**Exercise instructions:**
In the football blog text below, condense the paragraph that begins "By anchoring ourselves" into two short sentences that keep its main points.

**Extracted text:**
--- BEGIN ---

2. The disappointing season scenario: Bent stays but either through injury, lack of form or the inadequacies of his teammates (again), we fail to win promotion. Retaining the player at this point would become a financial impossibility, and you could slash his current valuation in half or more (David Nugent is only expected to generate £6m for Preston for example).

By anchoring ourselves to a £16m valuation, we may have decimated the list of potential interested bidders. His valuation is fluid, and whilst not quite 'forced sellers', we are certainly 'interested sellers.' Contemplating a lower bid is not capitulation; it's negotiation.

Of course the scenario we would all love to see played out, is a free-scoring Bent leading us back to the Premiership but football, like love never did run smooth. The stakes are simply too high to allow obstinance to forgo the chance to obtain a valuation that is perhaps not outstanding, but is nonetheless fair.

9 Comments:

At 11:34 AM, Anonymous Simon said...

Interesting that you have already concluded that West Ham will be nothing more than 'mid table mediocrity'. I think you are failing to see the slow sea change at Upton Park. The consoritum running the club are very ambitious and have a 5 year plan of Champions League football for us. We've had a tumultuous season, capped by the reactionary response of the 'gang of four' who decided that the equivalent of a £50million fine was a measured response to a an illegal clause in a contract.

With that behind us, we are starting to build a significant squad and with quality players such as Scott Parker and Lucas Neill being added to strength of players such as Robert Green and Yossi Benayoun, I can assure you that Middlesbrough/Fulham we are not.

I don't udnerstand why Bent has pulled out but unless he really hates West Ham or Curbishley, it simply seems to be an ill-advised decision. However, if it is becuase he, like you, thinks we are a club going nowhere, it's not just ill-advised, it is simply wrong.

 
At 12:47 PM, Blogger Blackheath Addicted said...

Blimey, we thought that sometimes we have delusions of grandeur. West Ham under the new owners may indeed have a plan for Champions League football within five years. I have a plan that sees Charlton win the Champions League in three. Only problem is turning it into a reality when at the same time Spurs, Villa, Newcastle and others have their own plans to break into the top four - and surprisingly enough the top four have plans of their own to stay there.

 
At 1:40 PM, Anonymous Simon said...

Nice response Blackheath, but I will say this. Firstly, when you look at the 'top four' let's take a real look at them;

Man Utd - okay, long reign at the top and untouchable under Fergie, but will he still be there in 5 years? When Fergie goes, there will be a massive cultural change at Old Trafford that will take some adjusting to.

Arsenal - again Wenger is a great manager but without Henry how invincible are they? I was at the Emirates when we beat them and altjough they peppered our goal, the lack of a qulaity finisher outside of Henry was very apparent. If he goes, and I think he may do, again some real adjustment but let's agree that they a re a good side.

--- END ---

**Stored data:**
--- BEGIN ---

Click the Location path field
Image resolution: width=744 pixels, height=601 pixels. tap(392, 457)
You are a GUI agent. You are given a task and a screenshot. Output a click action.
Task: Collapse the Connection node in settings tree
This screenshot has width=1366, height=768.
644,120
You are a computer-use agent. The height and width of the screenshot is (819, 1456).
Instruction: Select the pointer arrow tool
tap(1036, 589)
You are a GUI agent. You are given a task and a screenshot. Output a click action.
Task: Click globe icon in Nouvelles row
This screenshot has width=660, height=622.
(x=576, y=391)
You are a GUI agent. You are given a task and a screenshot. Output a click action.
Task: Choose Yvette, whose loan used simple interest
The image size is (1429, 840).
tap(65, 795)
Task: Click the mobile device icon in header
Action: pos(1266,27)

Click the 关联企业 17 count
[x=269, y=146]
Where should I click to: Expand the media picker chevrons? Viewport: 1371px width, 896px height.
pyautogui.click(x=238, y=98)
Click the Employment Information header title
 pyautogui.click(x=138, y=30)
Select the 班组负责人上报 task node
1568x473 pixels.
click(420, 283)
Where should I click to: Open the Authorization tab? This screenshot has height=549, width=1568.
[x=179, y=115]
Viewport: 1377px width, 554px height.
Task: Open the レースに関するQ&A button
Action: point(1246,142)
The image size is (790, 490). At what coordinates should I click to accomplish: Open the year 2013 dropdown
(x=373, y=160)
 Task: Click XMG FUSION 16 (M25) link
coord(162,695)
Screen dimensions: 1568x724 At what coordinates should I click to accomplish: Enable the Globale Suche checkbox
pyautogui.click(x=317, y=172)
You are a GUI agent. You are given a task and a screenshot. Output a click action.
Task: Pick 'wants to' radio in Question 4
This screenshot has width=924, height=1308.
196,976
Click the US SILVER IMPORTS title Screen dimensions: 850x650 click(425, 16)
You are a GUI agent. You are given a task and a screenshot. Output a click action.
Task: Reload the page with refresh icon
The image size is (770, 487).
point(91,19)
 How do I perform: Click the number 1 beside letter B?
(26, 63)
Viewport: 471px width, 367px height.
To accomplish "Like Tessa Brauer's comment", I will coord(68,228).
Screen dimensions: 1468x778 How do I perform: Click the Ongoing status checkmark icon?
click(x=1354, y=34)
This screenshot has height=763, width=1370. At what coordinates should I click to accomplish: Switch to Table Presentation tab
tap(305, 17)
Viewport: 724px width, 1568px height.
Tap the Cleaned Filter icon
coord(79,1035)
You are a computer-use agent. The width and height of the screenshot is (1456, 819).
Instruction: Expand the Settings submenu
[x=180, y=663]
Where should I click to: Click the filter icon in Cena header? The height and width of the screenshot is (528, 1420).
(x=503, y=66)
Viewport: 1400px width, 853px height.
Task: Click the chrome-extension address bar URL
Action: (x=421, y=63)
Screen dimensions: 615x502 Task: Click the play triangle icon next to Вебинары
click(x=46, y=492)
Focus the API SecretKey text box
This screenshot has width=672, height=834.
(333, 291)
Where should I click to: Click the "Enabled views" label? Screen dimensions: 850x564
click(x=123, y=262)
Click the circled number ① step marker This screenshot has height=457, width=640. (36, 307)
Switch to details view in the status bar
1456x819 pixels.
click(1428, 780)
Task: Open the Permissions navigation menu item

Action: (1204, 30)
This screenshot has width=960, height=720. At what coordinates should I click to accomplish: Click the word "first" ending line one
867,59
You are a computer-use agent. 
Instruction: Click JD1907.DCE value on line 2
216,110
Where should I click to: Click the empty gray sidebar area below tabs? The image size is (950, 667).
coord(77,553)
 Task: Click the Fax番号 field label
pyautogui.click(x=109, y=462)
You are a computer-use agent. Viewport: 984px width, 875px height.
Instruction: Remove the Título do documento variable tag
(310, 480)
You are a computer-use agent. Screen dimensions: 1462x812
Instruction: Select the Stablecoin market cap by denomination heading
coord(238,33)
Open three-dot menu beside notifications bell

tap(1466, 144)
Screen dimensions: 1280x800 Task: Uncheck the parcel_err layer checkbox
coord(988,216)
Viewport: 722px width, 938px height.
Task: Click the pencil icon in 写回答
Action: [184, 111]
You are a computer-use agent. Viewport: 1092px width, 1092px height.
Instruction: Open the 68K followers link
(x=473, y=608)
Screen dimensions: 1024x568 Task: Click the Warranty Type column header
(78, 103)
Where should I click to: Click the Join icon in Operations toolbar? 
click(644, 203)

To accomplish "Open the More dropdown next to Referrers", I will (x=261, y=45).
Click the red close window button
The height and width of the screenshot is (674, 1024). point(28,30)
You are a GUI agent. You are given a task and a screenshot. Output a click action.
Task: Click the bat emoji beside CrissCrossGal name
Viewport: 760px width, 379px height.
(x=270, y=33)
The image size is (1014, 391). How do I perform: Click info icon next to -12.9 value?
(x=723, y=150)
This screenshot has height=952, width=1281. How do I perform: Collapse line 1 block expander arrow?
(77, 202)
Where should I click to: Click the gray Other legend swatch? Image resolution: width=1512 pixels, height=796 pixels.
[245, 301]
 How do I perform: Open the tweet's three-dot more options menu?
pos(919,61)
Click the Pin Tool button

--- END ---

**Result:**
Holding to a £16m valuation for Bent may have greatly reduced the number of interested bidders. Since his value is fluid and the club is an interested, though not forced, seller, considering a lower bid is negotiation, not surrender.